With community choice energy (CCE), we can. CCE (sometimes known as community choice aggregation, or CCA) has a proven track record for success. Thirteen hundred CCEs in the U.S. already serve more than 30 million citizens in 11 states, according to LEAN Energy US.
CCE laws authorize cities and counties to buy cheaper and cleaner energy at a bulk discount, passing the cost savings on to ratepayers. Cities and counties choose where their energy comes from. Customers then choose from a range of plans, often including a 100% renewable energy plan. CCEs maintain partnerships with utility companies, which continue to deliver power, manage the grid, handle power outages and bill customers.
Because CCE puts choice back into the hands of the community, it leads to a host of benefits. CCE programs across the nation have been contracting with solar developers to build utility-scale solar and many other carbon-free energy projects to benefit their customers. CCEs can also help cities cover their energy use of municipal and school operations, reducing expenses and aiding local budgets.
And unlike utilities, CCE’s do not give any profits to shareholders, so they can invest back into communities: building electric car charging stations, helping customers purchase energy efficient appliances, and more.
On average, CCEs outperform utilities with more renewable and carbon-free electricity. Communities across the country are more often choosing 100% carbon-free electricity through their CCE rate plans, helping cities expedite their climate action goals by providing the opportunity to buy far more renewable energy and generate surplus revenues to invest in local energy programs and local power development.
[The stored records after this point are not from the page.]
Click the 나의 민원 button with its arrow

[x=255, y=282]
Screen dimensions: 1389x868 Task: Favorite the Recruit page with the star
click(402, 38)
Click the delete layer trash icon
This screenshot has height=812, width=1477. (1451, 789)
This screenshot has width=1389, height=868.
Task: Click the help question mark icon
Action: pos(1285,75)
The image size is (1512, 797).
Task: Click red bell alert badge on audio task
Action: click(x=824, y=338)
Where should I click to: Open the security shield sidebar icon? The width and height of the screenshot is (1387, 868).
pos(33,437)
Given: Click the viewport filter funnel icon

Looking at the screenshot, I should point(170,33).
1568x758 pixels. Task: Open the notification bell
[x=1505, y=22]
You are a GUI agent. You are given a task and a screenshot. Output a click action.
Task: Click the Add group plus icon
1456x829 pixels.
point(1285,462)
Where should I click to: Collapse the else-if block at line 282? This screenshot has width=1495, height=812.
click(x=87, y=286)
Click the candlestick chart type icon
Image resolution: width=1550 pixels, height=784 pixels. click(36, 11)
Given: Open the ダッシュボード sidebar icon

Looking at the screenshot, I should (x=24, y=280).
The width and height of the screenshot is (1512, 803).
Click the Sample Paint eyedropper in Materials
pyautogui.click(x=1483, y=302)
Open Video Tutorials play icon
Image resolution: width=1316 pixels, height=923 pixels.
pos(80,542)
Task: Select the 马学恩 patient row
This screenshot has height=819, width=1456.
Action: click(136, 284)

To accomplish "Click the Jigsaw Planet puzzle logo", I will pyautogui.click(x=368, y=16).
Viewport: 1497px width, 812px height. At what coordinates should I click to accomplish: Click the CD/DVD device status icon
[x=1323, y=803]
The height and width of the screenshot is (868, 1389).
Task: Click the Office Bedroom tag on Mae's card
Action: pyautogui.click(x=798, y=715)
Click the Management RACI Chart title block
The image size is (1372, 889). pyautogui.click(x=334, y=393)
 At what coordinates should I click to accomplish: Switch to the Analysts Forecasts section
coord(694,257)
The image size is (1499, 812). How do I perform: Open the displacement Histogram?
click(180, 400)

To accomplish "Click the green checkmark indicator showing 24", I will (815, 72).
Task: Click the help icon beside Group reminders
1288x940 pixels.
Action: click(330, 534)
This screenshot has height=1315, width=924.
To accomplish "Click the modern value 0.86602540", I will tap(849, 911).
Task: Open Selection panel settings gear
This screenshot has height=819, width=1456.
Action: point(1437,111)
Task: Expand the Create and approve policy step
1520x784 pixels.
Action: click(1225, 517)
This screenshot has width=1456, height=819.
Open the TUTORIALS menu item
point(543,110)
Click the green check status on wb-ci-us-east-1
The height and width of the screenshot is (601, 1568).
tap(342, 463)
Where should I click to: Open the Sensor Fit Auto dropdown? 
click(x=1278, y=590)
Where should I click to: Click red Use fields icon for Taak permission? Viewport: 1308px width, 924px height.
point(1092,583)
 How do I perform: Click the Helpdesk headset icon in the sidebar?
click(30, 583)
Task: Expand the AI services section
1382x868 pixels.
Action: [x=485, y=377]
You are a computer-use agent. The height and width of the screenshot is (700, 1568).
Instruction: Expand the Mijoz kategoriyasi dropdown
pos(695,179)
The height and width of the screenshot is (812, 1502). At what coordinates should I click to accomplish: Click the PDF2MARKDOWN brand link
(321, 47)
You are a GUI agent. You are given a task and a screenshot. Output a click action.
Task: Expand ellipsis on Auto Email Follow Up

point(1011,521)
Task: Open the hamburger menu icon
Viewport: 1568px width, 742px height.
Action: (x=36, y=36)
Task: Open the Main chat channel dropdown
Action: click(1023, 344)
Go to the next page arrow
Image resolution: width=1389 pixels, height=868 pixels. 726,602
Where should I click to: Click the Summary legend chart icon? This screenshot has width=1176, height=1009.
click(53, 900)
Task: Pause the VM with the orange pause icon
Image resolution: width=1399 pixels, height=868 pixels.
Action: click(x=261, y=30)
For instance, Columbus, Ohio, is developing a 100% renewable CCE program, while Ann Arbor, Mich., has identified CCE as one of the core pillars of its climate action plan.
Arizona needs to officially authorize CCEs and move in this positive direction. Tucson cannot fulfill its climate action plan with the current Tucson Electric Power energy portfolio. Phoenix cannot reach its climate goals on the Arizona Public Service timeline. As Arizona’s population grows, the public needs clean energy on a timetable that will allow for a livable, prosperous future.